Rep. Michele Bachmann, Minn., told of how her father abandoned her family, leaving her mother to sell their wedding gifts -- "all the pretty dishes" -- at a garage sale. Apparently lacking a personal story to match theirs, former House Speaker Newt Gingrich, Ga., summoned the tale of a friend's gravely injured child to simultaneously choke up and rail against the health-care reform law signed by President Barack Obama.

Texas Gov. Rick Perry talked of finding Jesus. Rep. Ron Paul, Texas, gave hints of Christian Reconstructionist leanings, but proved himself inept at public soul-bearing. Asked to reveal some personal difficulty, he talked of how injury cut short his high school track career, but then said he realized it wasn't that big a deal. He did, however, admit to having trouble watching himself on television, "because all I see are my imperfections.”

Occupy Movement in the House?

Before the forum got under way, Luntz sought to forestall any possible disruptions from Occupy protesters who were believed to have been in the hall.
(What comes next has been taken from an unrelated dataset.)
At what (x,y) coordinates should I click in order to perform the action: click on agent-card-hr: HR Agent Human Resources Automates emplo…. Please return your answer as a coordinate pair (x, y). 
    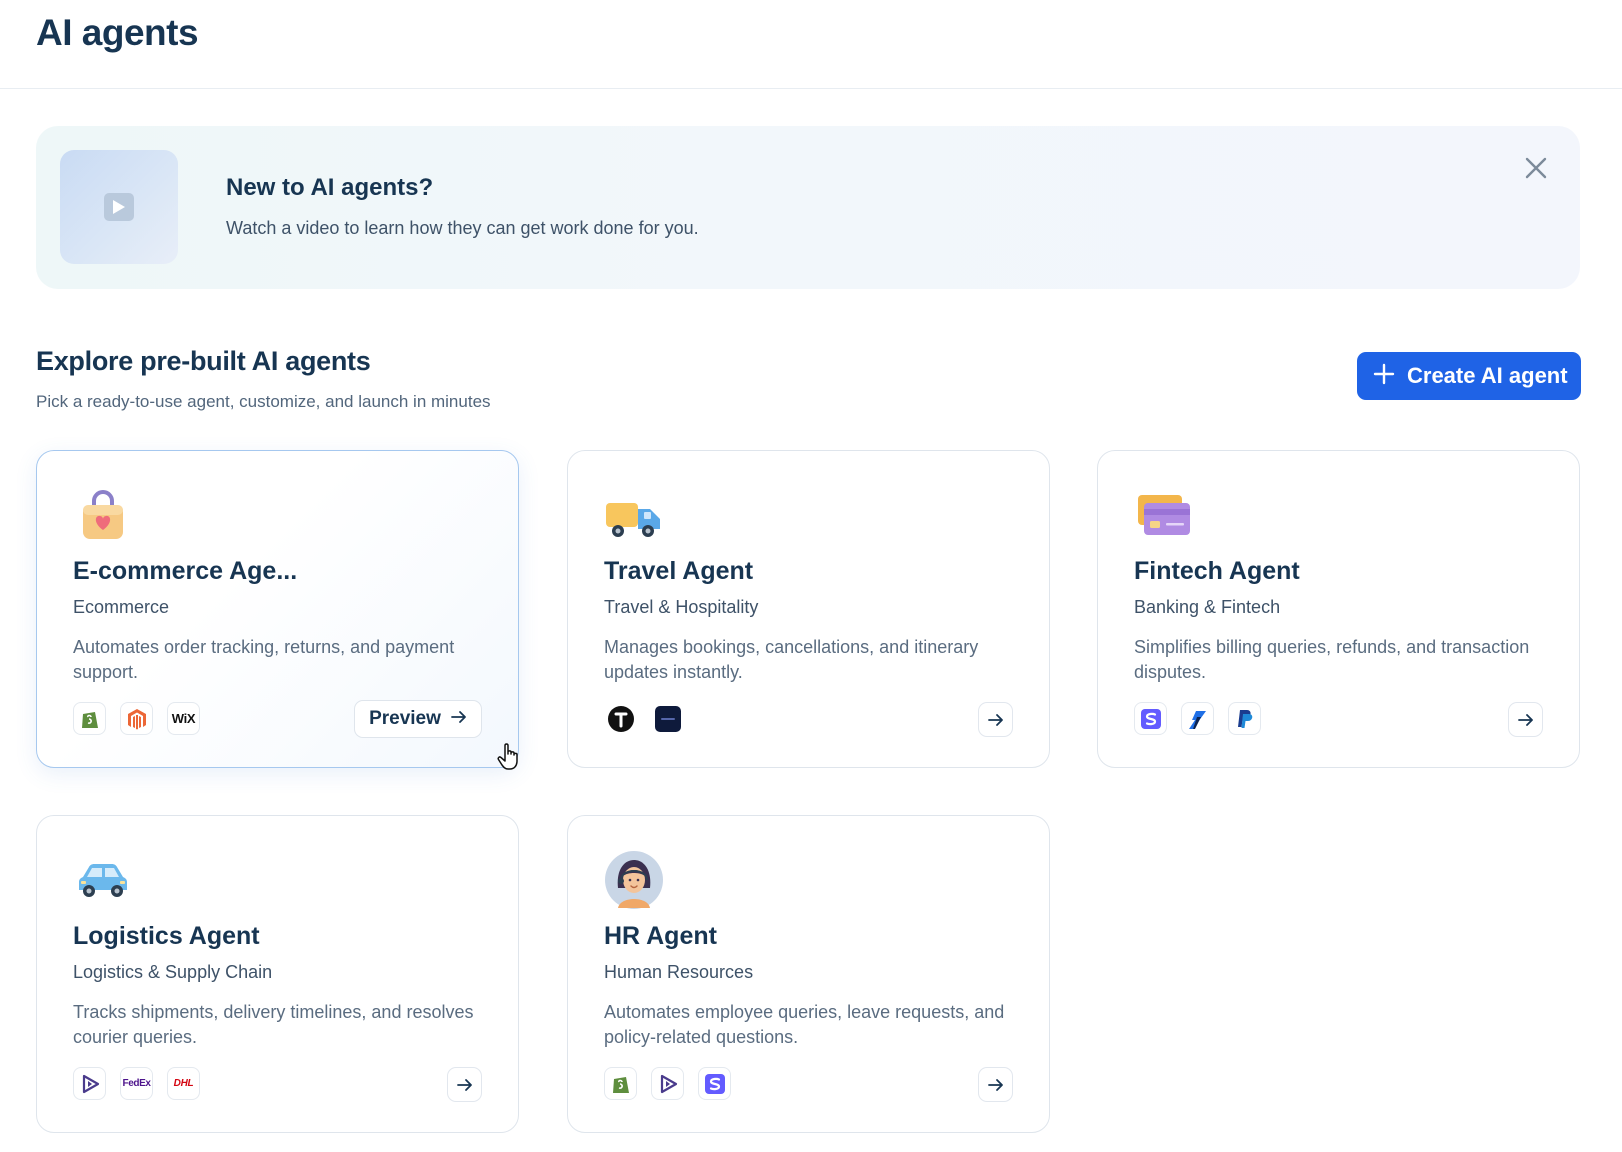
    Looking at the image, I should click on (808, 974).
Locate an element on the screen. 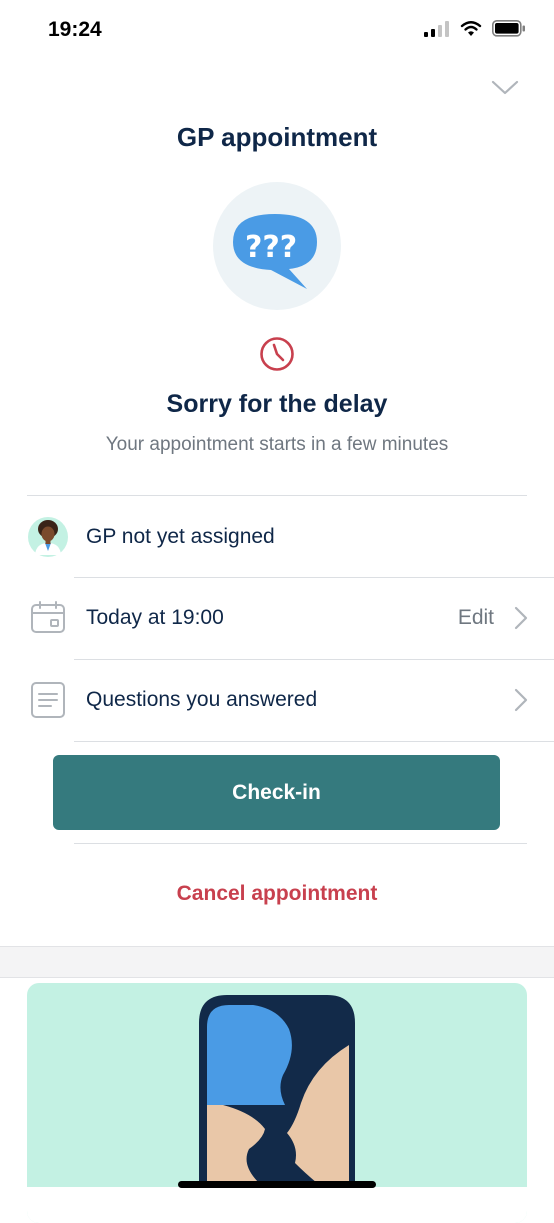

So the moderator offered a deal: he would let an Occupy person have the mic for a few minutes before Luntz began questioning the candidates -- in exchange for a promise that there would be no disruptions.

A man came forward identifying himself as a member of the movement -- but, in truth, he seemed to be more representative of the Ron Paul campaign than of the typical Occupy protester (who would likely be reticent about speaking for the movement on his or her own, according to Occupy consensus strategy). The man identified himself as a senior citizen from Nevada, and then took a few minutes to berate the Federal Reserve Bank, which he said was "foreign-owned" by "anonymous" backers. He also appealed to Luntz to allow Paul ample time to reply to questions. No mention of the 99 percent or the recent violence against protesters seen nationwide last week.

Anti-Gay Mega-Church as Judgment Hall

A center of religious-right activity, First Federated serves, in presidential contests, as a sort of judgment hall for candidates. A large, modern church that resembles a television studio as much as it does a house of worship, First Federated has been at the heart of a jihad against LGBT people for at least 15 years. In 1996, the year in which former Senate Majority Leader Bob Dole won the GOP nomination under the skeptical gaze of Iowa's evangelical Christians, I watched from the sanctuary, on the eve of the caucuses, as the candidates lined up to sign a pledge that they would act to ensure that marriage remained a sanctified institution between "one man and one woman," taking a Sharpie to a giant placard on which the pledge was printed. That pledge was eventually signed into law by President Bill Clinton as the federal Defense of Marriage Act.